R.I.M. was not hard hit by the recession, which has forced some of the big companies that have been the heart of its market to lay off workers. And R.I.M. was helped because BlackBerrys have started to become a family phone, too.

The company has also cut the manufacturing cost of BlackBerrys by using variations on its existing designs that have allowed retailers to sell the devices at prices matching much simpler phones. For example, the BlackBerry Curve, R.I.M.’s most popular phone, is offered at Wal-Mart for about $50 with a contract. About 80 percent of R.I.M.’s sales this year have been to consumers, not to employers.

Mike Lazaridis, R.I.M’s other co-chief executive, says that the low cost of BlackBerrys allows cellular carriers to make more profit from the BlackBerrys than from other touch-screen handsets.

“We help carriers be profitable,” he said. “We gave them a way to get into the data business. Now we are giving them a way to manage their costs when they are worried that all they have to sell is highly subsidized smartphones.”

Mr. Lazaridis said that R.I.M. was about to release version 5.0 of its BlackBerry software, which promises to be easier to use, with a better Internet browser and longer battery life.

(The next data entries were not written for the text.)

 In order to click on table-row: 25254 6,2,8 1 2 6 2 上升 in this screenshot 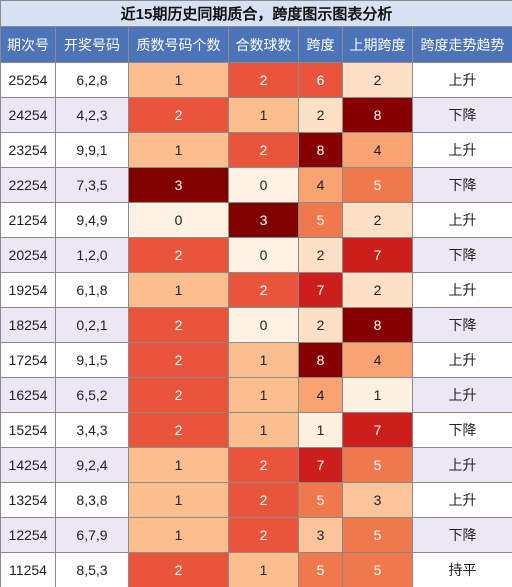, I will do `click(256, 80)`.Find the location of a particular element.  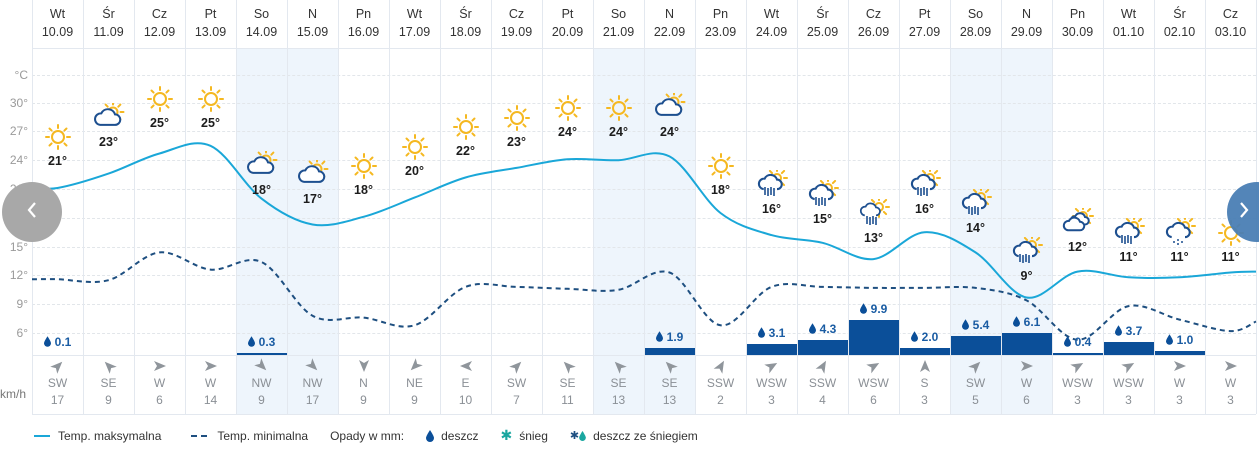

day-date: 10.09 is located at coordinates (58, 32).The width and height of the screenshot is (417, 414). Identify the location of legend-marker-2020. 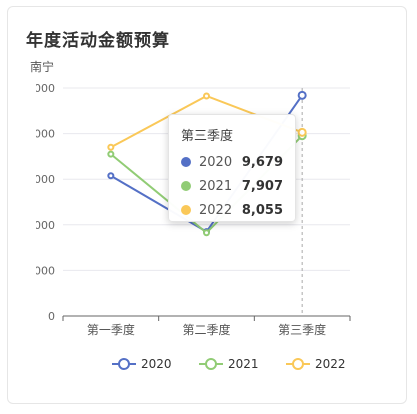
(124, 364).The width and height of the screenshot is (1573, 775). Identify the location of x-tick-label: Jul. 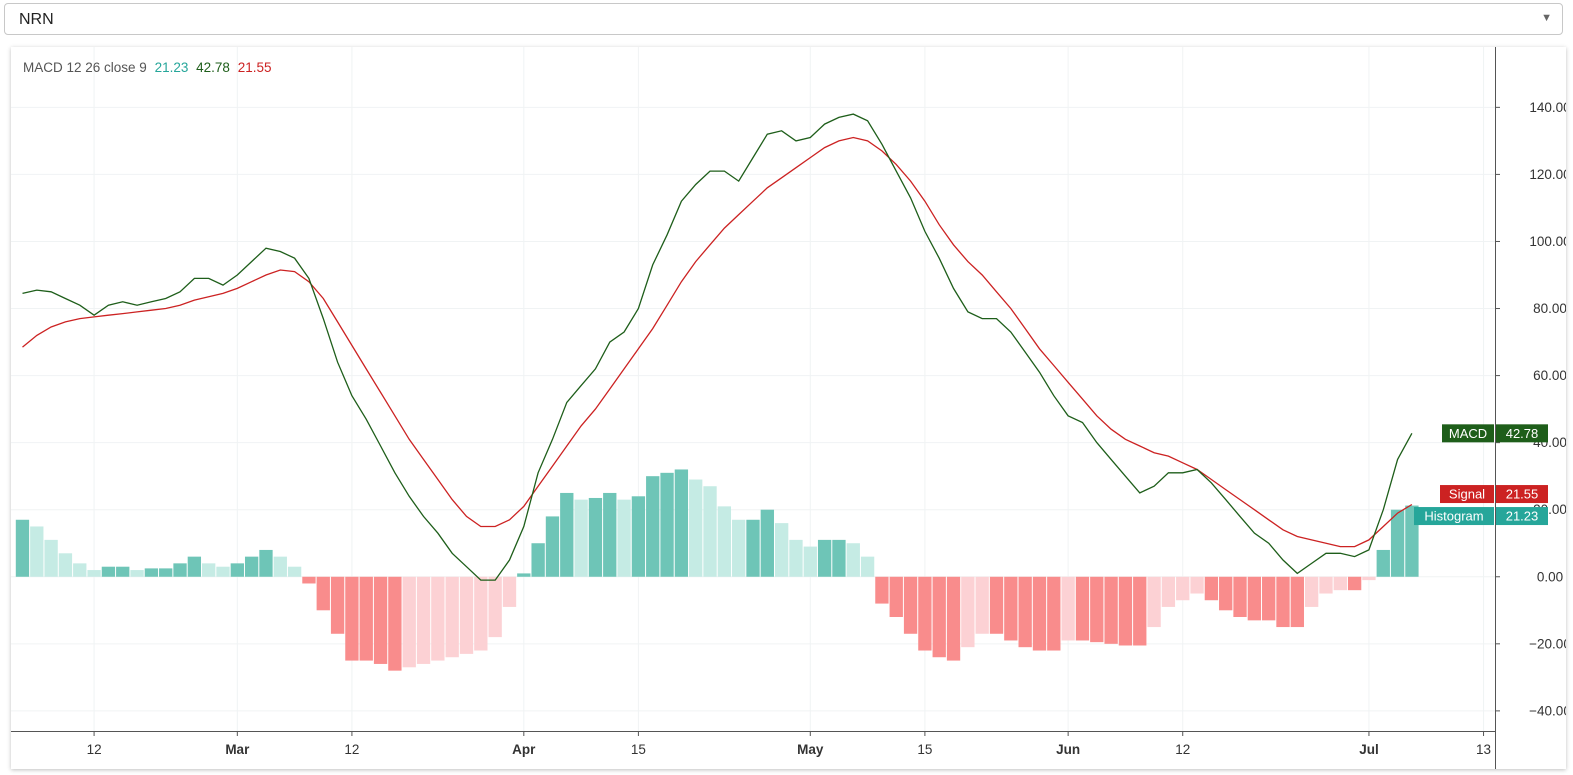
(1369, 750).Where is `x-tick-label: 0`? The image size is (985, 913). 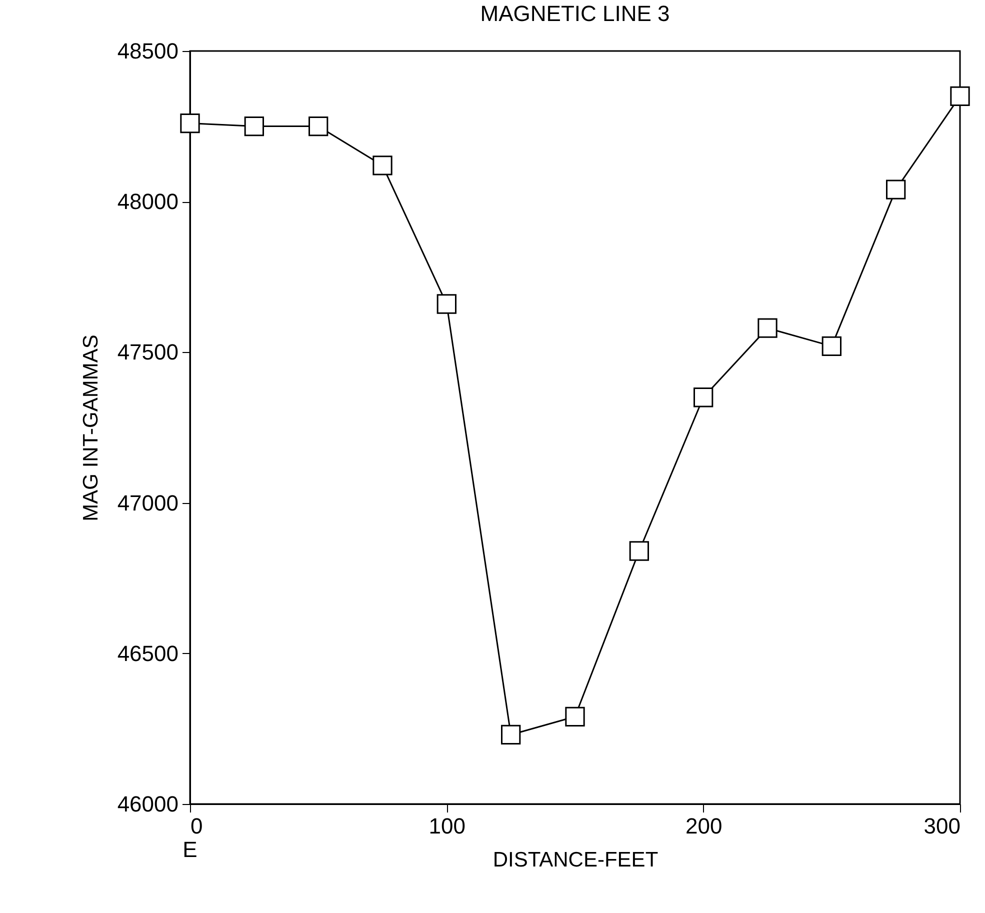
x-tick-label: 0 is located at coordinates (196, 826). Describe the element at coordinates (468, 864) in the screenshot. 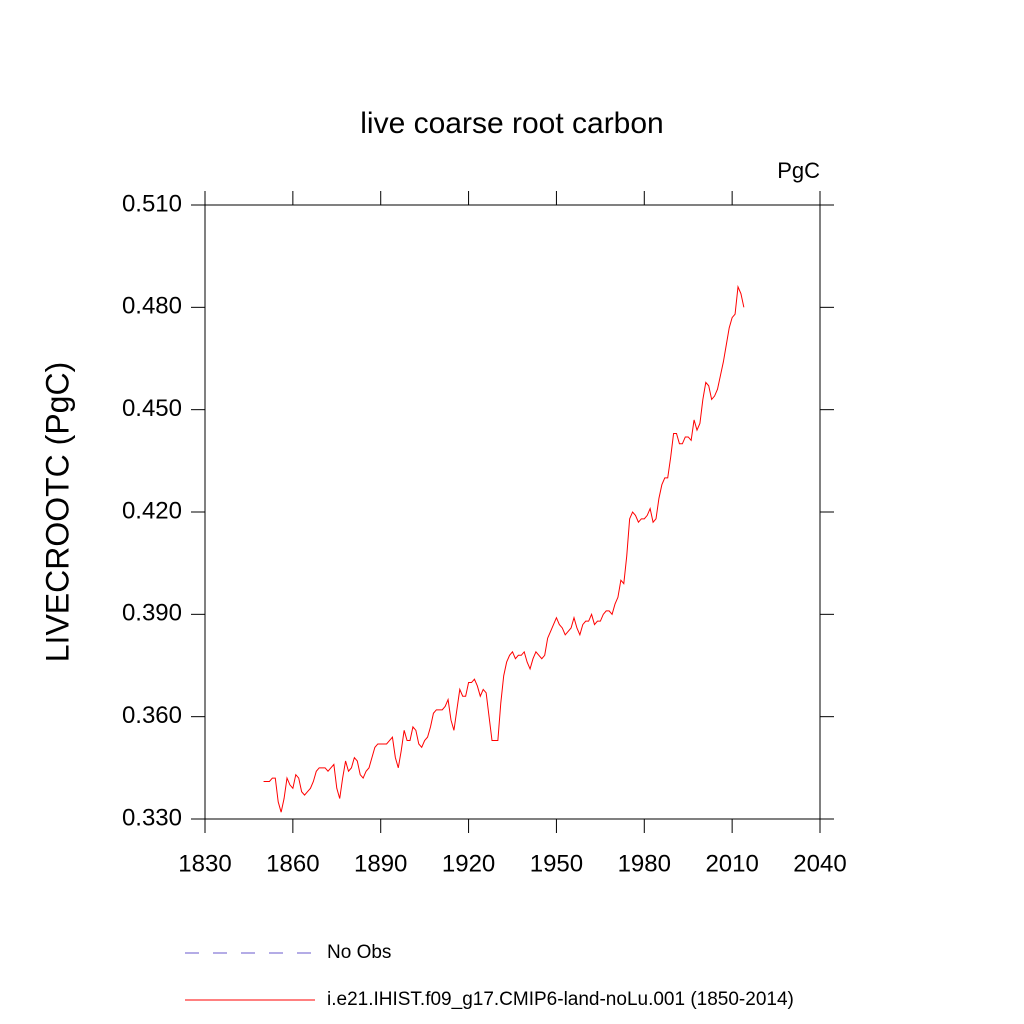

I see `x-tick-label: 1920` at that location.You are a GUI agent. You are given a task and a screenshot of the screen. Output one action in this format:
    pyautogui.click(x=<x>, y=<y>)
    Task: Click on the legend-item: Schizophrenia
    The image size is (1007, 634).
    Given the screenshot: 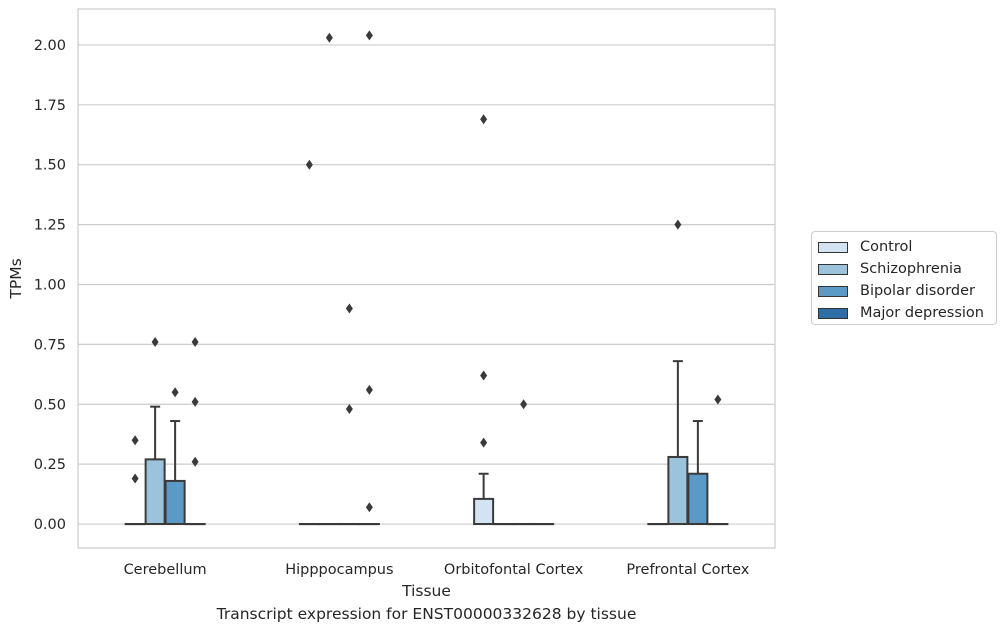 What is the action you would take?
    pyautogui.click(x=907, y=269)
    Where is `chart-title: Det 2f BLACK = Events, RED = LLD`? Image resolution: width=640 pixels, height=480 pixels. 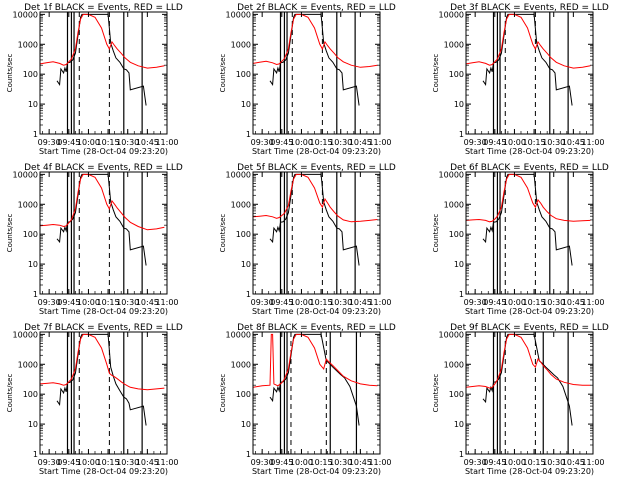 chart-title: Det 2f BLACK = Events, RED = LLD is located at coordinates (316, 8).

Applications remain a weak point. Developers say it is harder to write programs for the BlackBerry, especially ones with spiffy graphics and multimedia features. “When you create an application for R.I.M., you have to put in 30 to 40 percent more effort to make it look like what it would look like on the Android or the iPhone,” said Walter Doyle, the chief executive of uLocate Communications, which makes applications to locate businesses on maps.

“Yes, it is a little more difficult to develop on R.I.M.,” Mr. Lazaridis said. The company is working on new tools that will speed the work of applications programmers. But to serve the needs of its big corporate clients, he said, applications will still have to comply with sometimes cumbersome security procedures.

“It’s not a free-for-all,” he said.

That security is a crucial selling point for many customers, including President Obama, probably the best-known BlackBerry user. Mr. Lazaridis says R.I.M.’s precautions protect everyone.

“You’re starting to do banking on your handset,” he said. “Which would you rather use: something that can be hacked in five minutes or something the F.B.I. uses?”